The focus of the church is a fine mural by Hans Feibusch depicting the legend of Crispin and Crispinian, the patron saints of shoes and leather. A large mural, predominantly of sky and clouds, fills the dome and was painted by Feibusch's protégé, Phyllis Bray.

The side chapel commemorates the rebuilding of St Crispin's and its unification with the parish of Christ Church. It contains glass by M C Farrar Bell from Christchurch.

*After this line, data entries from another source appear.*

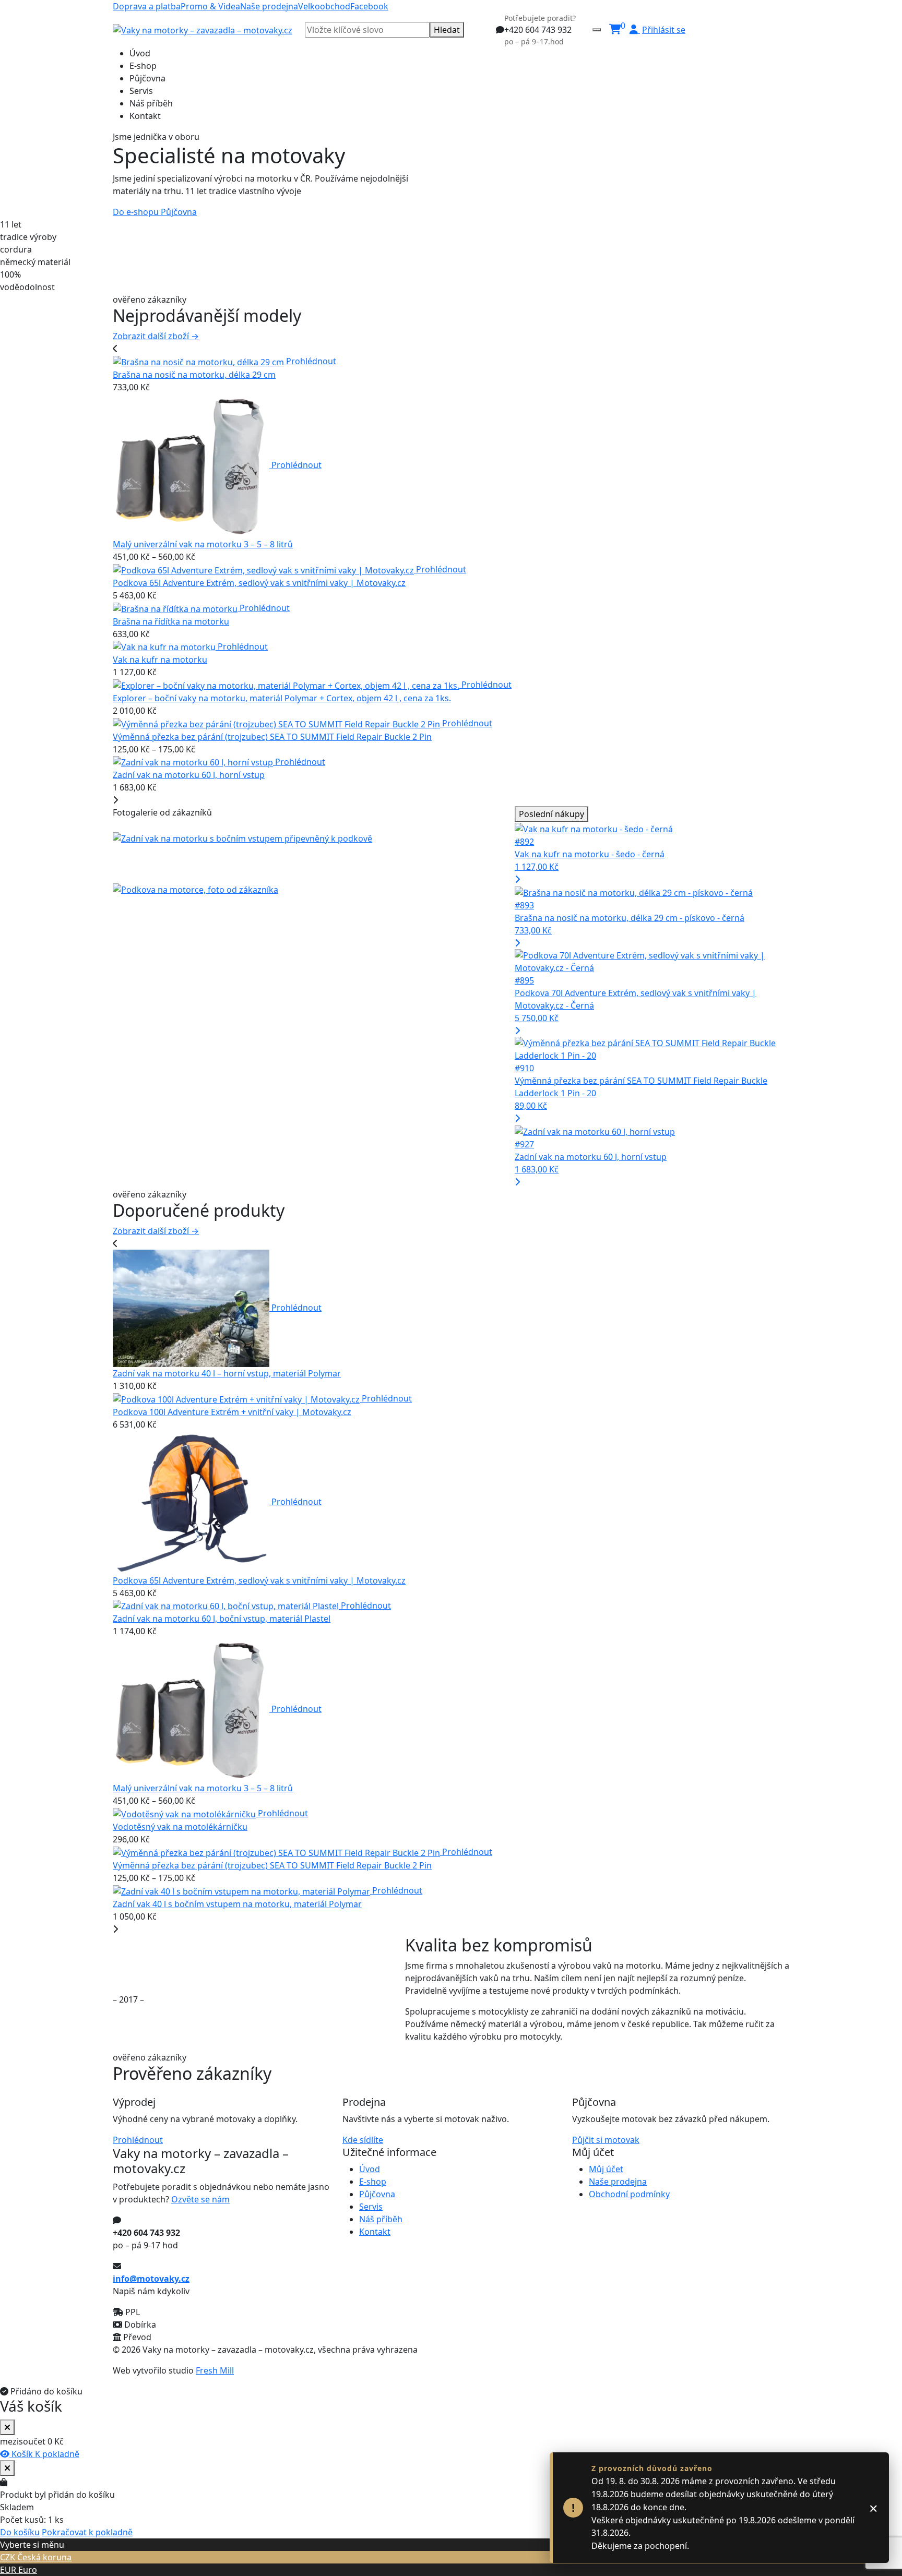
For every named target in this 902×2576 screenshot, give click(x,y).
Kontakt (145, 116)
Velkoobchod (324, 6)
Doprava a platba (147, 6)
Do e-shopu (137, 212)
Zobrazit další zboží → (156, 336)
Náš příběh (151, 103)
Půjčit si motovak (605, 2140)
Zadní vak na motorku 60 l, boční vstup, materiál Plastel (221, 1618)
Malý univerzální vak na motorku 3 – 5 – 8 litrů (203, 544)
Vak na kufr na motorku (160, 659)
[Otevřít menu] (596, 29)
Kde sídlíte (362, 2140)
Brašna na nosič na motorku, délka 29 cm (194, 374)
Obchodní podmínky (629, 2194)
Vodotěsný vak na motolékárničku (180, 1826)
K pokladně (57, 2454)
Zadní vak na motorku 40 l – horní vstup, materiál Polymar (227, 1373)
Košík (22, 2454)
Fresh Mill (215, 2370)
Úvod (139, 53)
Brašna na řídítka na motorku (171, 621)
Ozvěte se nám (200, 2199)
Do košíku (20, 2532)
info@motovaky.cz (151, 2278)
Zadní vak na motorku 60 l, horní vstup (189, 775)
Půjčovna (147, 78)
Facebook (369, 6)
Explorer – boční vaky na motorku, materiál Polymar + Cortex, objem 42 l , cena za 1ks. (282, 698)
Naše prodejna (269, 6)
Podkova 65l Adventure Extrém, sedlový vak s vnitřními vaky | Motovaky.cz (259, 583)
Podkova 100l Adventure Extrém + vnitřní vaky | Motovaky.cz (232, 1412)
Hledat (447, 29)
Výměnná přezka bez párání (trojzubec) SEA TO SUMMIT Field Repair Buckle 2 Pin (272, 736)
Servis (141, 91)
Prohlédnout (311, 361)
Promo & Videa (210, 6)
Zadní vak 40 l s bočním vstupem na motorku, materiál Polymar (237, 1904)
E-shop (143, 65)
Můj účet (606, 2169)
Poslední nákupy (551, 814)
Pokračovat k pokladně (87, 2532)
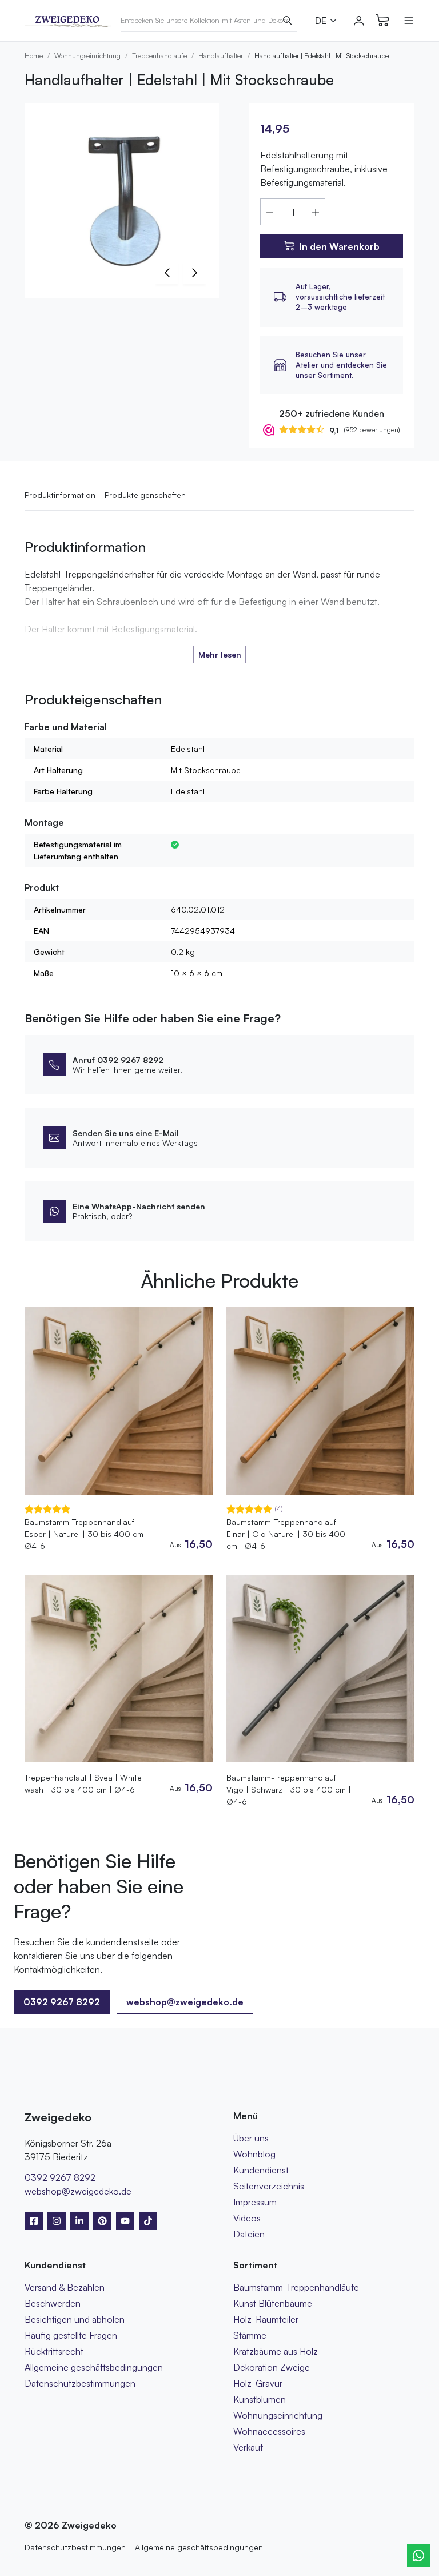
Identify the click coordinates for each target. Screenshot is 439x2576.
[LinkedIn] (79, 2221)
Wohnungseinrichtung (87, 55)
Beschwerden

Ford's church replaced an earlier church of 1879–80 by Coe and Robinson, which was destroyed in wartime bombing. Thomas F Ford was a prominent church designer in the 1950s, particularly as war damage surveyor to the Diocese of Southwark. He worked extensively with Hans Feibusch (1898–1998), the last surviving artist exhibited in Hitler's exhibition of Degenerate Art, who emigrated to England in 1933. Edward Mills commissioned Feibusch's first church mural, for Colliers Wood Methodist Church, but it was for the Dioceses of Chichester and Southwark that he worked most extensively. Ford was Feibusch's most frequent collaborator, beginning in 1951 when Ford restored St John, Waterloo, as the Festival of Britain church. This is already listed, as one of the first Commissioners' churches built under the Act of 1818. However, St Crispin's is the most complete surviving of all Ford's new interiors, and the one in which art and architecture are exceptionally well integrated.